Violent crime in D.C. is down so far this year compared to the first three and a half months of 2023, according to D.C. police data.

As of Friday, there’s been a 36% drop in homicides. So far this year, there have been 30, compared to the 47 reported at this point last year.

At a briefing this week, U.S. Attorney for D.C. Matthew Graves said “we continue to see from the summer, where the violence peaked in a wholly unacceptable fashion, reductions in levels of violence on a pretty steady trend line.”

Because crime was “historically bad” in 2023, Graves also used 2022 data to show progress in certain crime trends. Homicides are down 23% compared to the same time period in 2022, he said. D.C. reported nine homicides in January, and the last time there were nine or fewer homicides in a month was April 2019, Graves said.

Despite the positive trends, neighborhoods across the city remain apprehensive about the state of crime in D.C. City leaders are hoping elements of a sweeping anti-crime bill that Mayor Muriel Bowser signed this week, coupled with rising prosecutions and other programs, will produce meaningful changes in the public safety landscape.

“Crime is deeply personal,” Graves said. “When you read these headlines, and when you know people who’ve been the victims of violent crime, the trend lines can change all you want, but it is going to take time for people to absorb that.”

Assaults with a dangerous weapon are also down from 256 at this point last year, to 167 so far in 2024. Those, Graves said, are the most commonly charged crime at the time of arrest when there’s a nonfatal shooting.
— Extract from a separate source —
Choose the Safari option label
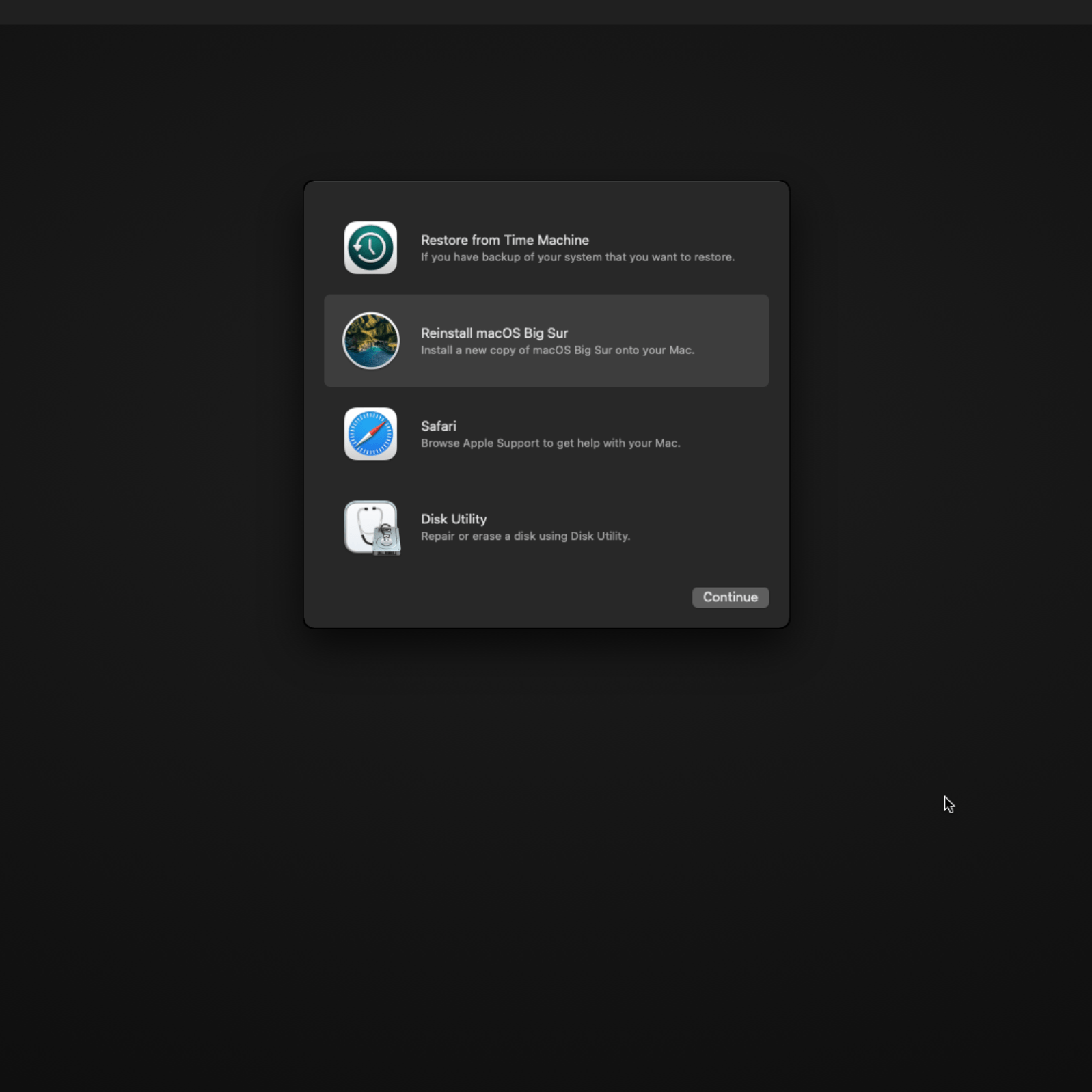438,426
“We watch this closely, because we care very much, obviously, about nonfatal shootings, because the difference between a nonfatal and a fatal shooting is just oftentimes aim,” Graves said.

The first few months of 2023 were bad with regard to violent crime, Graves said, but “May through September were terrible.” Carjackings, which are also down so far this year, “exploded” in the second half of last March, according to Graves.

The violent crime landscape peaked last summer, he said.

Numbers dropped toward the end of last year, but “given where we were by the summer, though, those numbers were largely reflecting a less bad outcome compared to the year over year, which does not feel like improvement.”

While violent crime is down 16% this year, Graves said, other crimes are trending upward. For one, there’s been a 9% increase in theft this year.

As for his office, Graves said it’s continuing “to see roughly nine in 10 people charged with our most serious violent crimes charged at the time of arrest.”

In many of the cases his office doesn’t prosecute, it’s because the victim doesn’t want to go forward, he said.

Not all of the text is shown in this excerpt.